The second layer is made of both a “local.yml” and a “unit_test.yml”. These files are respectively loaded either in regular mode or when testing. Their values overwrite whatever exists in “default.yml”. This is usually where you will want to put your secrets. These files are not meant to be saved to your versioning system. This layer is meant to be used while working on the project.
The third layer is made of environment variables. Environment variables respecting a certain pattern will overwrite whatever value exists in the first two layers. When running in regular mode, this is the last layer. This layer is meant to be used while working on the project as well as when running it in a production/staging environment where variables are injected inside say a docker container.
When in test mode, there is a fourth layer called the “config_values”. For projects using pytest, these values are usually set in the top conftest.py file. These settings overwrite all of the other layers and are meant to be forced values for the tests. They are meant to be a safeguard against layers 2 and 3, where for example developers could have configured their local environment to use a staging database, so you force the connection string value in the tests to something else to make sure that they don’t reset the database.
This library has worked well for us for a while now and that’s why we felt ready to open source it.

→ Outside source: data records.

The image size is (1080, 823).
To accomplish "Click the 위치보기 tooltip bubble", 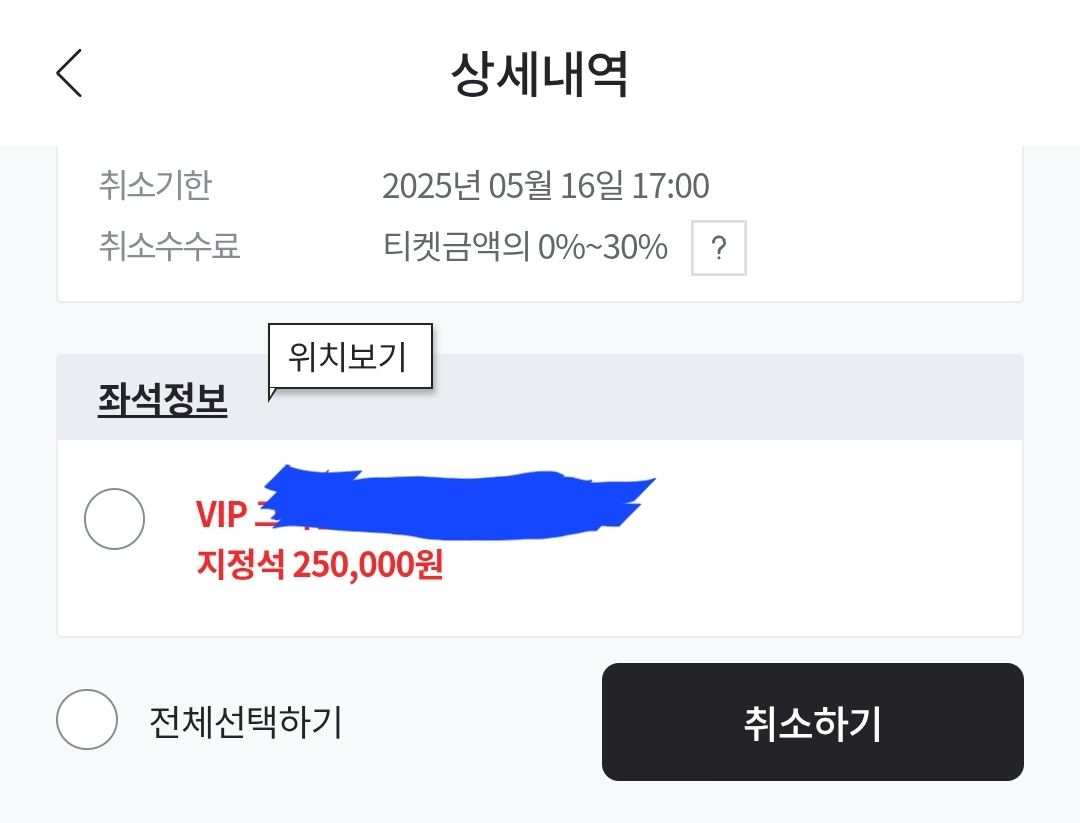I will pyautogui.click(x=350, y=356).
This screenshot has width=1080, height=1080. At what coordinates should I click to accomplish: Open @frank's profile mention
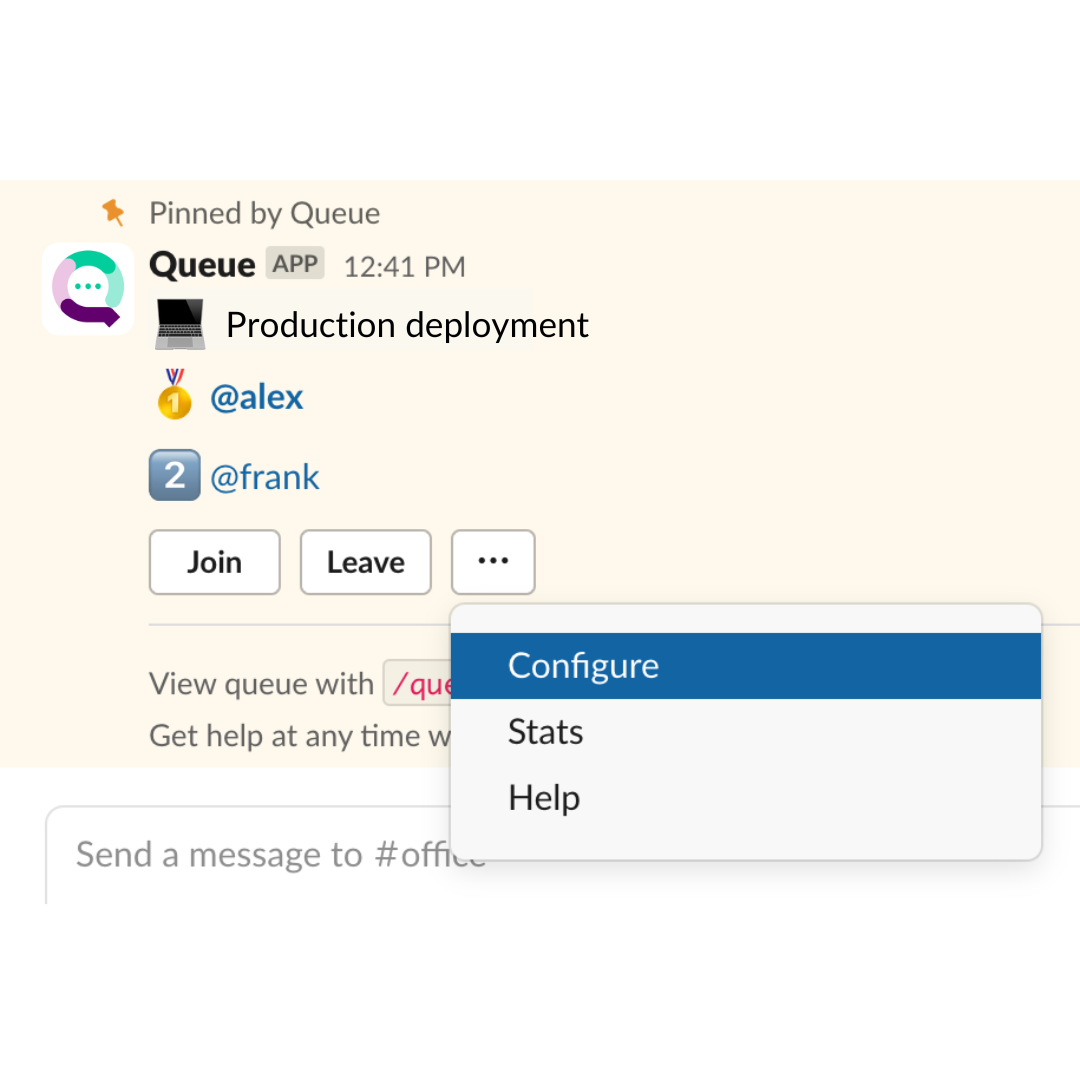264,477
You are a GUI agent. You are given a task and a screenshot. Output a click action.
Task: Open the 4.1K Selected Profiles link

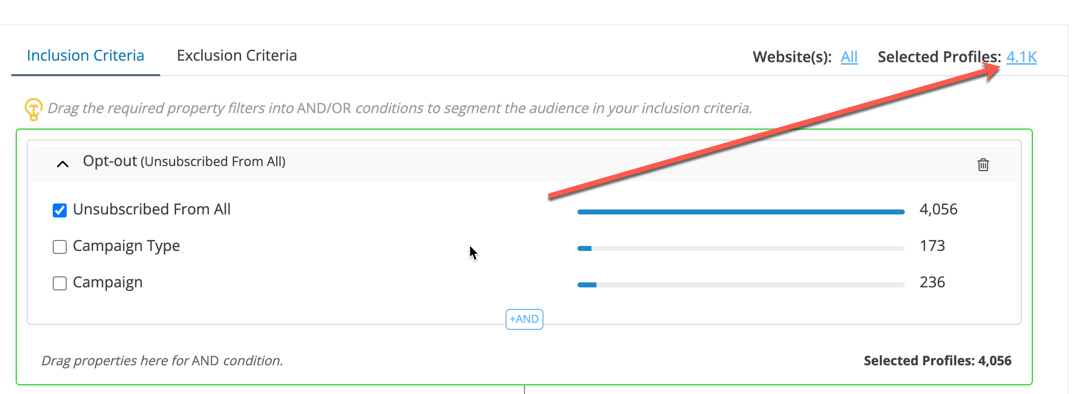coord(1021,57)
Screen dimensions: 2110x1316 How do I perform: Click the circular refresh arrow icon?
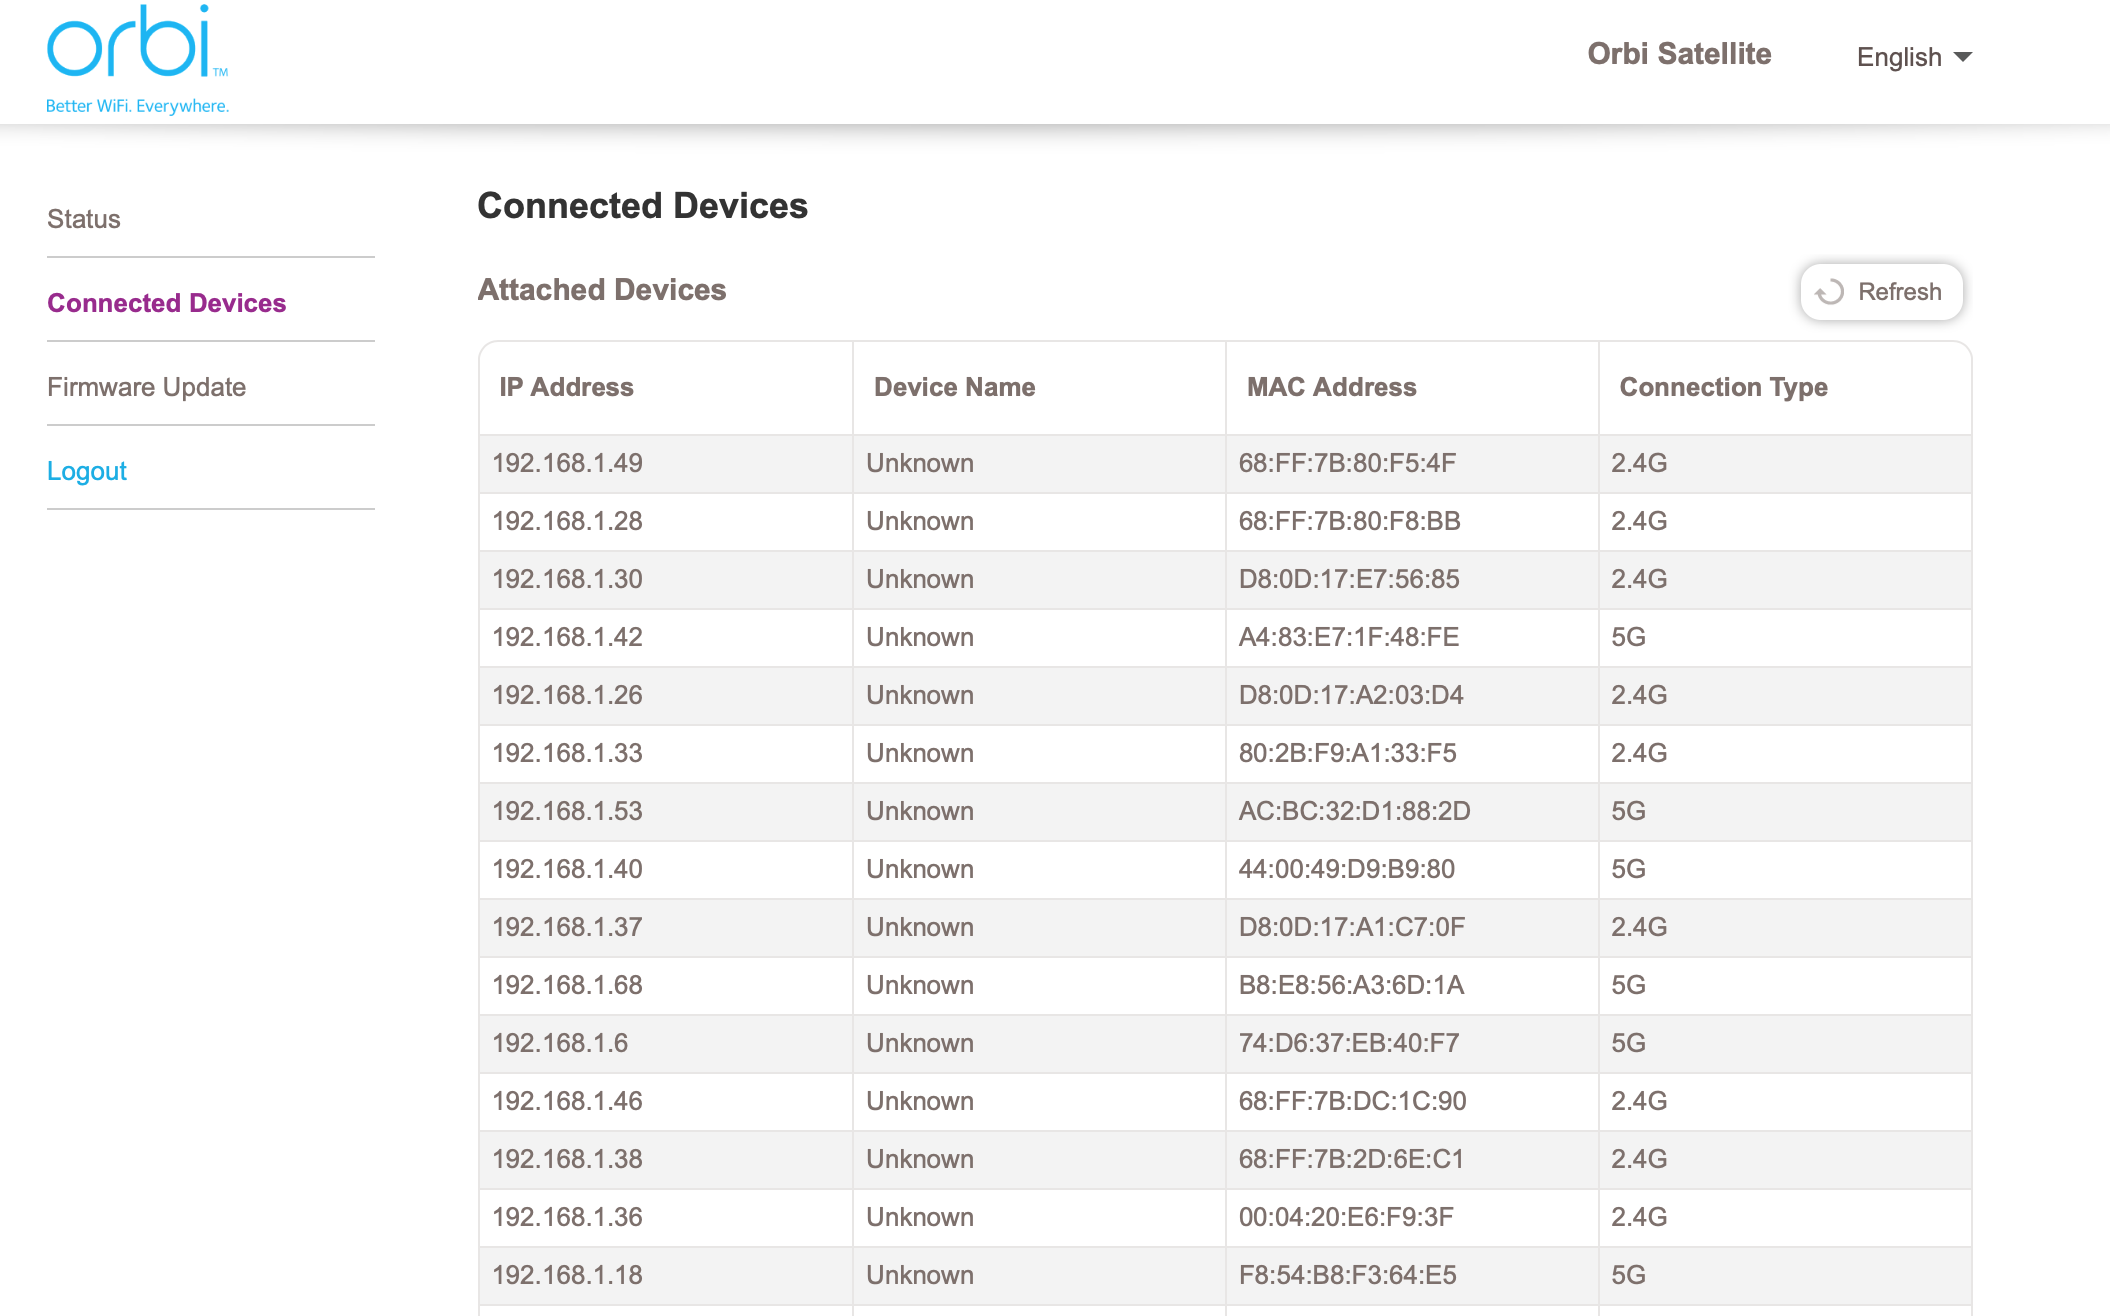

Because of the hidden iteration cycles, which I mentioned earlier, the library is quite mature and I would blindly recommend using it.
Extra: Configuration vs. Parameters
While the library was presented internally at Element AI, some people asked if it was possible to have many layers instead of the fixed amount that the library supports. Their use case is that they want to launch many experiments where they change some configuration values at each launch.
My opinion: This is the difference between configurations and parameters.
A configuration is something that doesn’t change often from one run to another.
A parameter is something that changes quite often. Think like function arguments or command line arguments.
So, in my opinion, this is not quite the right tool for their purpose. What could be done though is using it to provide the default values and combine it with command line arguments to change whatever shouldn’t be the default.